FHA loans are not offered through a specific lender or entity. You apply for an FHA loan through third-party lenders, such as banks and farm credit bureaus. However, not all financial institutions offer FHA loans.

If you anticipate the need for an FHA loan due to poor credit or a smaller down payment, you may need to shop around to find lenders that offer these types of loans.

House Plan Appraisal

VA Construction Loans for Shouses

A VA construction loan is comparable to an FHA construction loan. VA loans are not provided by the Department of Veteran Affairs. As with FHA loans, VA loans are offered by financial institutions through a government program.

The main advantage of a VA construction loan is the down payment. Depending on your income level, you may qualify for a 0% down payment. VA loans also allow you to include the purchase price of the land that you want to build on. You do not need to already own land.

6. Compare Multiple Lenders

As mentioned, some lenders may be less likely to approve a construction loan for a shouse.
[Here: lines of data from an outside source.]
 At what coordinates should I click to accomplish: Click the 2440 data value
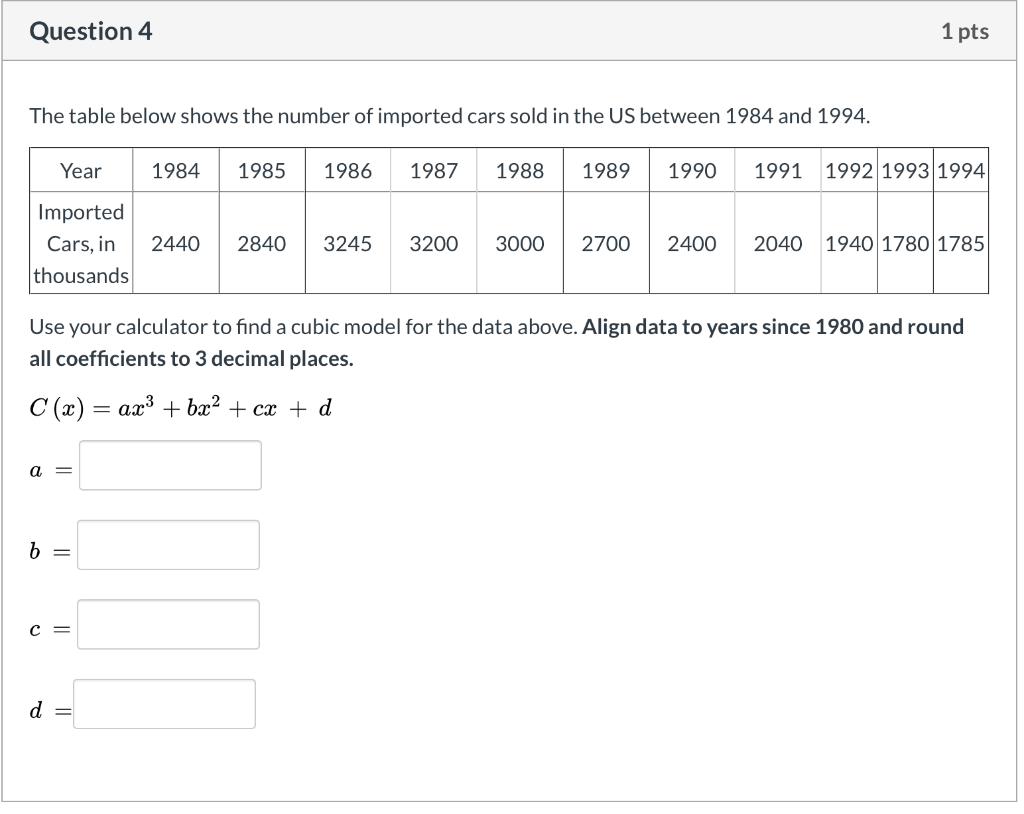(176, 244)
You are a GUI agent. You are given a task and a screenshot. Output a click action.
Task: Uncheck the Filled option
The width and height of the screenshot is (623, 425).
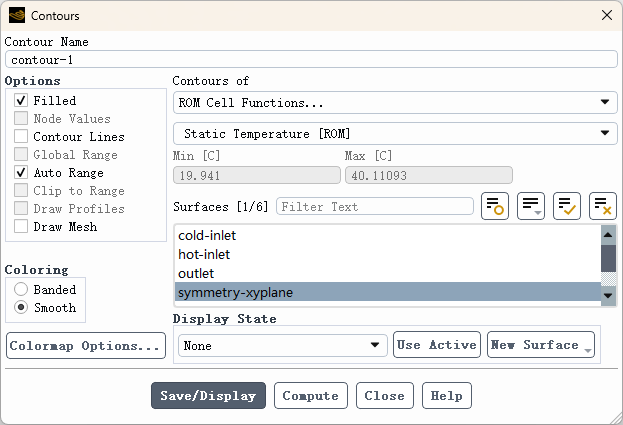point(21,101)
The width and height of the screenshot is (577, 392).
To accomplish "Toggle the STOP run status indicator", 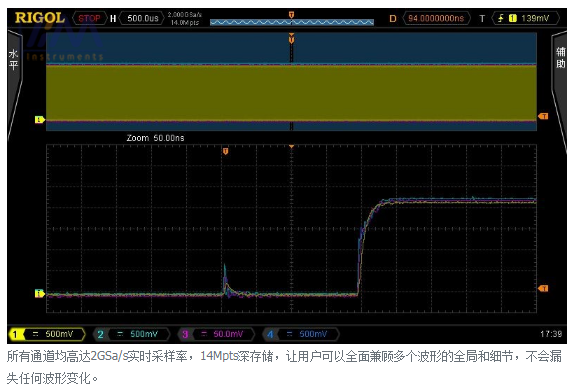I will tap(89, 18).
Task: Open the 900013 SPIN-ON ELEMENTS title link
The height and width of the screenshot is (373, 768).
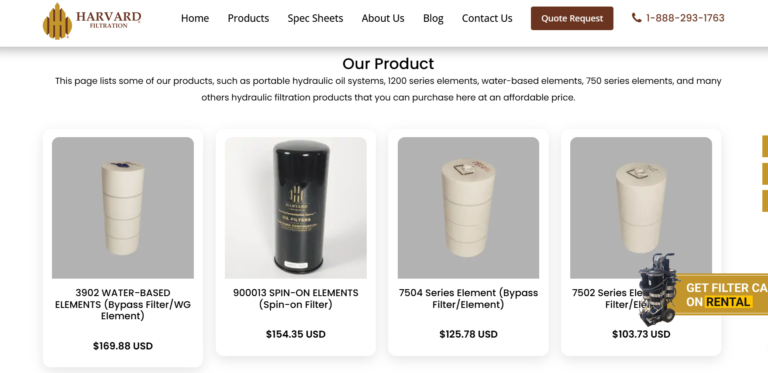Action: click(296, 299)

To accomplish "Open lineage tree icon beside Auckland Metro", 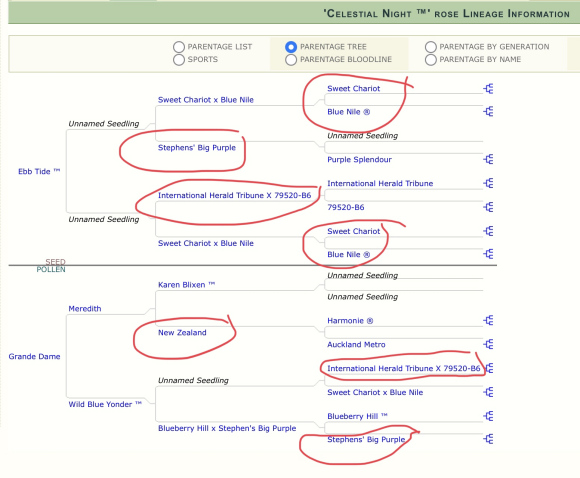I will [x=488, y=344].
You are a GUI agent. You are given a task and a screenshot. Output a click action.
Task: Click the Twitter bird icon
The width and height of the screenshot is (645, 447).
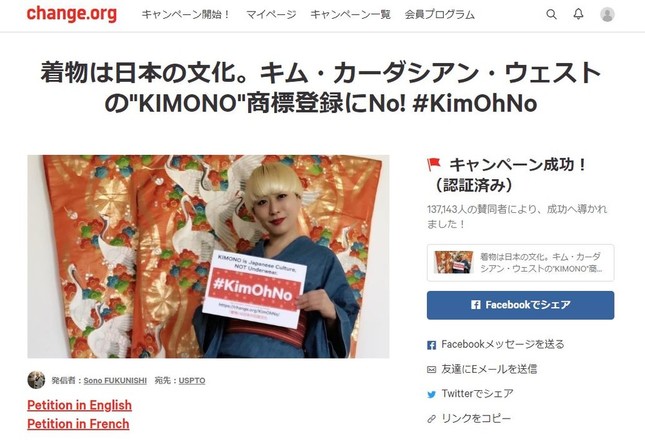tap(431, 395)
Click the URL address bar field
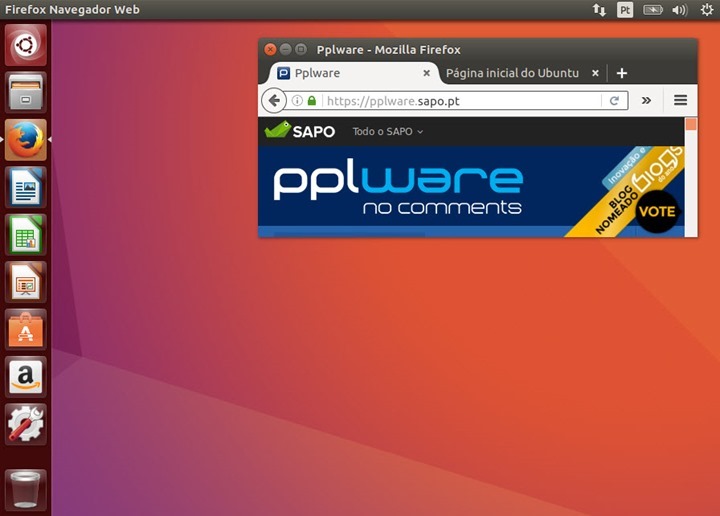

You may need to compare multiple lenders and inquire about the types of loans that they offer.

Lenders can be divided into several categories, including:

  • Banks and credit unions
  • Mortgage brokers
  • Farm credit bureaus
  • Specialty lenders

Banks and credit unions may approve a construction loan or facilitate an FHA loan or VA loan but are less likely to have experience with shouse projects. They may view the project as risky and charge higher interest rates. Banks may also include extra requirements, such as working with a licensed contractor and providing a minimum down payment.

Mortgage brokers sell loan products from multiple financial institutions. They help clients receive the best value and compare lenders. However, mortgage brokers also charge a fee for their services, which is typically covered by the loan.

Farm credit bureaus have become the go-to source for loans for constructing metal buildings. The popularity of barndominiums and shouses in rural areas means that many farm credit bureaus have approved similar loans in the past. They have experience with these types of projects, increasing your chances of getting approved.

You can also try to obtain a loan from a specialty lender. Specialty lenders are financial institutions that specialize in offering loan products for specific projects. For example, some lenders specialize in loans for metal buildings or buildings with post-frame construction, which includes barndominiums and shouses.

You should also consider comparing lenders before accepting a loan. As with obtaining bids for home renovations projects, you should compare at least three lenders to ensure that you are getting the best value.

Shouse Construction

How Long Does It Take to Build a Shouse?

Depending on the lender and the type of loan, you may start construction as early as possible. For example, lenders that approve VA loans and FHA loans typically want construction to start immediately.

After you break ground on the foundation of the property, it should take between five and seven months to complete construction on your shouse.

Summary: Shouse Financing Ultimate Guide

Getting financing to build a shouse involves more work compared to applying for a mortgage. In most cases, you will need a construction-to-permanent loan. You need to plan the entire project, including selecting blueprints, hiring a contractor, and getting an appraisal before applying for the loan.

If you get a construction loan, the lender will release funds as needed to cover each stage of construction. You may also need to provide the lender with updates throughout the construction process before they release additional funds.

If lenders turn down your application, try holding off on your construction plans while you save more for a down payment. Providing a larger down payment may increase your chances of getting approved by reducing the amount that you need to borrow to build your dream shouse.

We hope to have filled you in all more about shouses from this shouse financing ultimate guide.